Reproduce the following lines verbatim, starting at the line that contains "At what coordinates should I click to accomplish: Collapse" and ending at the line that contains "The image size is (1451, 840). (77, 715)", with both of those lines included.

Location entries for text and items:
+-------+
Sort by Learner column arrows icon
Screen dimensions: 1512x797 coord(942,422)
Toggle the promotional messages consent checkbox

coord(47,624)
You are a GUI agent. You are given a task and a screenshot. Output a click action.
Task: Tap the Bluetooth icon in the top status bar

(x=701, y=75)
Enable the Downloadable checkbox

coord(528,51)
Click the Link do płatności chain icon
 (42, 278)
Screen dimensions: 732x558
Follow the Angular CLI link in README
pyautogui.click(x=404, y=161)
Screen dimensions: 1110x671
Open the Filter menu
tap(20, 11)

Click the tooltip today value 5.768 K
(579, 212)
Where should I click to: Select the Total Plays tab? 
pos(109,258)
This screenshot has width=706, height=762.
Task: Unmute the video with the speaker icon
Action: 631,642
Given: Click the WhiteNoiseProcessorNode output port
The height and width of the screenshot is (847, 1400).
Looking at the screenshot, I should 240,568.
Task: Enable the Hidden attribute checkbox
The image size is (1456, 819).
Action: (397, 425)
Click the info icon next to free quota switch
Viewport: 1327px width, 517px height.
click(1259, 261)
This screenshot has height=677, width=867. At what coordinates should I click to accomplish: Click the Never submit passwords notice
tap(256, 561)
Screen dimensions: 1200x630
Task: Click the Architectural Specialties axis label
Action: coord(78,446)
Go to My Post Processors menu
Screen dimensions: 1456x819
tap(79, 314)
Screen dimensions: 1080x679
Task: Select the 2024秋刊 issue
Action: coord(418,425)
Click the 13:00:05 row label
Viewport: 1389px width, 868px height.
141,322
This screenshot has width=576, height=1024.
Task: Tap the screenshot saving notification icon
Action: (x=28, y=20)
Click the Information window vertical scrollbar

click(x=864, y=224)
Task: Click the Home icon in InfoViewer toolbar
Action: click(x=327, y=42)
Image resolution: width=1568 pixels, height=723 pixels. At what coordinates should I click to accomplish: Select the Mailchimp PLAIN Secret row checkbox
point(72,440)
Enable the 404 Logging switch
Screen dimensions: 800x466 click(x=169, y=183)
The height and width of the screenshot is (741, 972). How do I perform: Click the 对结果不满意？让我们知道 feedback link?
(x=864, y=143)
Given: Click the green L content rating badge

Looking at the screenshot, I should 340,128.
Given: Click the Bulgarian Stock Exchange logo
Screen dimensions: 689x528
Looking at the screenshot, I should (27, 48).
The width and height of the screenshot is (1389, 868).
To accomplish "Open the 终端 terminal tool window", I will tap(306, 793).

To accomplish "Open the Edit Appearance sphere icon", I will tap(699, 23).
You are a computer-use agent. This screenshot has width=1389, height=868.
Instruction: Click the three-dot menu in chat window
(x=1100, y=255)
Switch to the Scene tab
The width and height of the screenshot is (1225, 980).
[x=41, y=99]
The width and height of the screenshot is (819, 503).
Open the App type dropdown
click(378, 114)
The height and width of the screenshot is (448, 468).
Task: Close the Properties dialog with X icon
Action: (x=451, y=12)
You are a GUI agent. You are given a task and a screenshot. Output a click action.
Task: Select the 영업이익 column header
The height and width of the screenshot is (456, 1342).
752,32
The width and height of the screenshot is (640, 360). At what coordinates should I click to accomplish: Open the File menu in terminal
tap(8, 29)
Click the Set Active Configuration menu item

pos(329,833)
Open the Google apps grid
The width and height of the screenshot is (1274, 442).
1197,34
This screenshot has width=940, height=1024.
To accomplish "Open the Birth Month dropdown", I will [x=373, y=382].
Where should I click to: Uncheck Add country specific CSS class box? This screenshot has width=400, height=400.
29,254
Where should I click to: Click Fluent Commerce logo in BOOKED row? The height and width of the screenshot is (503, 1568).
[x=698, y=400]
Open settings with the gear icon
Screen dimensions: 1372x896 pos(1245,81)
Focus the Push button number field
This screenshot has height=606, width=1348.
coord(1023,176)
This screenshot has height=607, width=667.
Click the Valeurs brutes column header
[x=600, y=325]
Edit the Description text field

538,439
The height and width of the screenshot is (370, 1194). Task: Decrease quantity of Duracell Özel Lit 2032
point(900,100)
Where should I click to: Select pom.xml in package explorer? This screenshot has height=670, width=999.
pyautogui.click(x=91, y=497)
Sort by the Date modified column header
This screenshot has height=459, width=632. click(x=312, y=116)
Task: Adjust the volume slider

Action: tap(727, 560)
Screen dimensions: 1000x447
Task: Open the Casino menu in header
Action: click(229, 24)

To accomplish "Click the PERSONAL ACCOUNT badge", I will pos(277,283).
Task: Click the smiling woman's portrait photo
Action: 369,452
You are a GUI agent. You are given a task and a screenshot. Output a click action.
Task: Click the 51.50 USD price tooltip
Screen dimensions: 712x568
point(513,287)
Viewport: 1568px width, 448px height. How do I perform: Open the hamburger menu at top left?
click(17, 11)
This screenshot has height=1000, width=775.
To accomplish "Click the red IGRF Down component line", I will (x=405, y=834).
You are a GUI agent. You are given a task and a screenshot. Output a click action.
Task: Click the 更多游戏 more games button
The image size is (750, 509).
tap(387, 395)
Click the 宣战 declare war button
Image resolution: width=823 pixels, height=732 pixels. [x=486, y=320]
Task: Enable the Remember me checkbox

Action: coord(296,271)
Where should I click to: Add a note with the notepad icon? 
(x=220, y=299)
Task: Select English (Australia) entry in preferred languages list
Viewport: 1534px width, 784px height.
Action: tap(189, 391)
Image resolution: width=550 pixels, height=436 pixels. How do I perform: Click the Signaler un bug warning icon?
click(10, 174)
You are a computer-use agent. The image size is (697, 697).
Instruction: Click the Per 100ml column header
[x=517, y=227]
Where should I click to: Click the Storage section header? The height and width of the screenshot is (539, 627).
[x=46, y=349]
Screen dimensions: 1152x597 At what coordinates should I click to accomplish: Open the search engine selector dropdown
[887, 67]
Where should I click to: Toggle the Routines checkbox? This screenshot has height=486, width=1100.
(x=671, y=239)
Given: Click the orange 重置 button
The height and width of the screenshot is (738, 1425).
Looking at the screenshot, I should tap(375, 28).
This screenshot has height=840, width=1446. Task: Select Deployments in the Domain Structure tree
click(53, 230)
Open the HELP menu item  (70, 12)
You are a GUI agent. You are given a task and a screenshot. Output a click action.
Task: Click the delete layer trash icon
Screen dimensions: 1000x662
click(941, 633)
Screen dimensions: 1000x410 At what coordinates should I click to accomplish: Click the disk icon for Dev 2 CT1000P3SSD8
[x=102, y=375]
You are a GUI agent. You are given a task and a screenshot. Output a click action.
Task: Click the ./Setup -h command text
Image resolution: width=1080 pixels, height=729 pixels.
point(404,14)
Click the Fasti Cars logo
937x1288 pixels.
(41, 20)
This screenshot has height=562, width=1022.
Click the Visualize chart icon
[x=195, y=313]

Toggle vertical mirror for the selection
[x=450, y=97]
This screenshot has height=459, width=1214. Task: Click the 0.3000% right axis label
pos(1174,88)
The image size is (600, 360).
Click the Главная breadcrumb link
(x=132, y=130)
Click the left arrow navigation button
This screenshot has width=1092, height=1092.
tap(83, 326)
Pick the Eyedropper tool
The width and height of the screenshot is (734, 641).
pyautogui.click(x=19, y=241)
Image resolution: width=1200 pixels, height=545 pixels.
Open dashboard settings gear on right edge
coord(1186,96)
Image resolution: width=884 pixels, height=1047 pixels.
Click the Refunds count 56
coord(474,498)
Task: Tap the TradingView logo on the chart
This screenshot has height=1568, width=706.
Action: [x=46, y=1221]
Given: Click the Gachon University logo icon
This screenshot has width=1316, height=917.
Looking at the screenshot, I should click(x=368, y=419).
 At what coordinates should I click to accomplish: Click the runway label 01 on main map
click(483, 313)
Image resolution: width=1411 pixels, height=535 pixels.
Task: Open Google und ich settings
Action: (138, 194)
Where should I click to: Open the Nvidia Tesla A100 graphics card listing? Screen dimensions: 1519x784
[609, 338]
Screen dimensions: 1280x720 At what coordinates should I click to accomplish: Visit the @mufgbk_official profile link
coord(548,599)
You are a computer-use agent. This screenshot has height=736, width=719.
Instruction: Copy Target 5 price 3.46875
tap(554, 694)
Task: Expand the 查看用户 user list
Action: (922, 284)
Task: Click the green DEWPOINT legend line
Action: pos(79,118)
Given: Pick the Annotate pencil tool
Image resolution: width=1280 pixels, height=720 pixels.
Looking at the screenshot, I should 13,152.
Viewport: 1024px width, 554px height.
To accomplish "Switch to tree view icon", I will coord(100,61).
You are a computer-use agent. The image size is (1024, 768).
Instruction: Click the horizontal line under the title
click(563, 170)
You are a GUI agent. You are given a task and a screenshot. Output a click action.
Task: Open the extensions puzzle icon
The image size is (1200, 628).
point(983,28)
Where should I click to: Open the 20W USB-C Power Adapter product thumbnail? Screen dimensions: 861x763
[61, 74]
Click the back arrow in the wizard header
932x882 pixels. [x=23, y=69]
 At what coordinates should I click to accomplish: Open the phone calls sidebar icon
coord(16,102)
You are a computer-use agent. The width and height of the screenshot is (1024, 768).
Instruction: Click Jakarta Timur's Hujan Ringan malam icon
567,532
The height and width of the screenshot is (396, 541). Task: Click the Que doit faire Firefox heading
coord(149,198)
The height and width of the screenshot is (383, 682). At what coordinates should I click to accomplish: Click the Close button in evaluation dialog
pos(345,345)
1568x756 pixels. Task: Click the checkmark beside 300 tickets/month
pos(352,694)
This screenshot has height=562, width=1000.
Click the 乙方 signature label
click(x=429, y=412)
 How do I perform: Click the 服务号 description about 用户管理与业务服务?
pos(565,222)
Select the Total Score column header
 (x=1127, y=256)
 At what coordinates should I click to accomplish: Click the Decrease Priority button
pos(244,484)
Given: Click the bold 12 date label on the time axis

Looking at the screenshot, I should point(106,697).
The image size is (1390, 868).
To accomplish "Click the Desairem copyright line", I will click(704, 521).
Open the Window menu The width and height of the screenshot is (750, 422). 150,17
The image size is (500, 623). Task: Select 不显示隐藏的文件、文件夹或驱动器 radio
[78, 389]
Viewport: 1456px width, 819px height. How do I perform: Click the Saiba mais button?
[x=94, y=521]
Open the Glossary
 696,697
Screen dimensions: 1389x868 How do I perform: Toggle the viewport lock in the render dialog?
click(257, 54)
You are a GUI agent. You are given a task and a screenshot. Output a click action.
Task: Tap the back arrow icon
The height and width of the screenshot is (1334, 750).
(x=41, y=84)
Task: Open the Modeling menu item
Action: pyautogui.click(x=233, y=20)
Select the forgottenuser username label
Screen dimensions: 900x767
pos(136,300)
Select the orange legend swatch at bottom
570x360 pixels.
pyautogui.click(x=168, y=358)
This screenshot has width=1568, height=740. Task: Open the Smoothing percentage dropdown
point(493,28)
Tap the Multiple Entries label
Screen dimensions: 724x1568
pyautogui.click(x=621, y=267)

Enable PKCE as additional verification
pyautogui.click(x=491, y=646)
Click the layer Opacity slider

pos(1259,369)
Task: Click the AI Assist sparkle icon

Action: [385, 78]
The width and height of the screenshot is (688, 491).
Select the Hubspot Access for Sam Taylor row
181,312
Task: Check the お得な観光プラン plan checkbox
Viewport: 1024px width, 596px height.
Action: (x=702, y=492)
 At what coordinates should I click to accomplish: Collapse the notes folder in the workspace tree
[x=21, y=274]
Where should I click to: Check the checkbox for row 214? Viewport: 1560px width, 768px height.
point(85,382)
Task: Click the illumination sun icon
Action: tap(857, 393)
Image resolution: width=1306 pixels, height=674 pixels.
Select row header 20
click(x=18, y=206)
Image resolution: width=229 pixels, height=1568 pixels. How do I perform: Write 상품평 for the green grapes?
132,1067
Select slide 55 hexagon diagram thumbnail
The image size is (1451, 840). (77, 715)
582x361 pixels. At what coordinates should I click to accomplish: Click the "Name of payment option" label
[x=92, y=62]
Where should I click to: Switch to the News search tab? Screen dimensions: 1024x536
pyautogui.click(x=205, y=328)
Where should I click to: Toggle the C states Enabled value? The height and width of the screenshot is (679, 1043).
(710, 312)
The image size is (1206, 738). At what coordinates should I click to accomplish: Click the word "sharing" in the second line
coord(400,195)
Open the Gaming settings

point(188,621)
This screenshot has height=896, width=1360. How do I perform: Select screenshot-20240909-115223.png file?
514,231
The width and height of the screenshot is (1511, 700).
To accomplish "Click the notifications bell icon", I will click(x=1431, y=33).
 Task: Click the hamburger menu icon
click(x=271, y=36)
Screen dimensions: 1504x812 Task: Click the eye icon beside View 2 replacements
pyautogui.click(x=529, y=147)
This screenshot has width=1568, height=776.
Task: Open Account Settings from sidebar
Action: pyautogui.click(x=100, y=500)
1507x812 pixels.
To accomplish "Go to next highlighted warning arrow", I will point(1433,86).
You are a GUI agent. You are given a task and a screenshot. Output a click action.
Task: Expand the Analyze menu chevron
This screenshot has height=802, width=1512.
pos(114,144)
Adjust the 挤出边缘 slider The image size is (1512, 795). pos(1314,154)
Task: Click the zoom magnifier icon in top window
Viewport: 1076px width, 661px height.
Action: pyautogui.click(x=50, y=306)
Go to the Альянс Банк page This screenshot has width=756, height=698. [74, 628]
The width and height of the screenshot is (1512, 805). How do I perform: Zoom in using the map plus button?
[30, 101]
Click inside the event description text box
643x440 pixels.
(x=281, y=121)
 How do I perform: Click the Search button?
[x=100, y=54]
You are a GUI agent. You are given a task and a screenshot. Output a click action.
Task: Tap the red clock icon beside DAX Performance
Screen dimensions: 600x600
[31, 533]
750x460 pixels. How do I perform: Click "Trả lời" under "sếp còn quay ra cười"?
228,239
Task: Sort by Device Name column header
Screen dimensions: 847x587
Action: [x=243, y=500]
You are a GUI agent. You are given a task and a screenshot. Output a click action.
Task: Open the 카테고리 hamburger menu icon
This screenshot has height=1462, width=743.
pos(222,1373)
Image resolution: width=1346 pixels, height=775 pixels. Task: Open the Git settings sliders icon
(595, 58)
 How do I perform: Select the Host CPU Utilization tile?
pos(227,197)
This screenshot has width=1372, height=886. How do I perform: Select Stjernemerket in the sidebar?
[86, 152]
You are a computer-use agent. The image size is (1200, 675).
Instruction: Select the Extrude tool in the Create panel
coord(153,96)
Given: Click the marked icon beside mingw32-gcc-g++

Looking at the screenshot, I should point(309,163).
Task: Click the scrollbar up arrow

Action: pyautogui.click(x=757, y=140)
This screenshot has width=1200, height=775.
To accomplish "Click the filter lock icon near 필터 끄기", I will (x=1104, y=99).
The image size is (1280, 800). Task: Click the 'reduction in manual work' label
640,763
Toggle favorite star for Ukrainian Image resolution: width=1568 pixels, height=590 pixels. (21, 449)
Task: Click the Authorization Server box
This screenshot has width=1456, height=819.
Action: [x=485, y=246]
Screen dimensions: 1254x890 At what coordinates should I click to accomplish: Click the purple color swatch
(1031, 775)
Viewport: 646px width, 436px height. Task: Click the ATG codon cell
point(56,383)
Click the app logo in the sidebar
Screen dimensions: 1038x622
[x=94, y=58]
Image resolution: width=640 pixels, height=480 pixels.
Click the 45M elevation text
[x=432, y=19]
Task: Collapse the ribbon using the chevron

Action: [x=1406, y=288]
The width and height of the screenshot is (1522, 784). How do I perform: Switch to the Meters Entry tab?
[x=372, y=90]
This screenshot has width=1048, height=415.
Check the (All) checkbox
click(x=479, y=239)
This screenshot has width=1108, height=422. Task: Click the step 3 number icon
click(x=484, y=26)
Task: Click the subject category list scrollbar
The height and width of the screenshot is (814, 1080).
+-------+
EXERCISE RESPONSE:
 At what coordinates should I click to accomplish: Collapse the notes folder in the workspace tree
[x=21, y=274]
Where should I click to: Check the checkbox for row 214? Viewport: 1560px width, 768px height.
point(85,382)
Task: Click the illumination sun icon
Action: tap(857, 393)
Image resolution: width=1306 pixels, height=674 pixels.
Select row header 20
click(x=18, y=206)
Image resolution: width=229 pixels, height=1568 pixels. How do I perform: Write 상품평 for the green grapes?
132,1067
Select slide 55 hexagon diagram thumbnail
The image size is (1451, 840). (77, 715)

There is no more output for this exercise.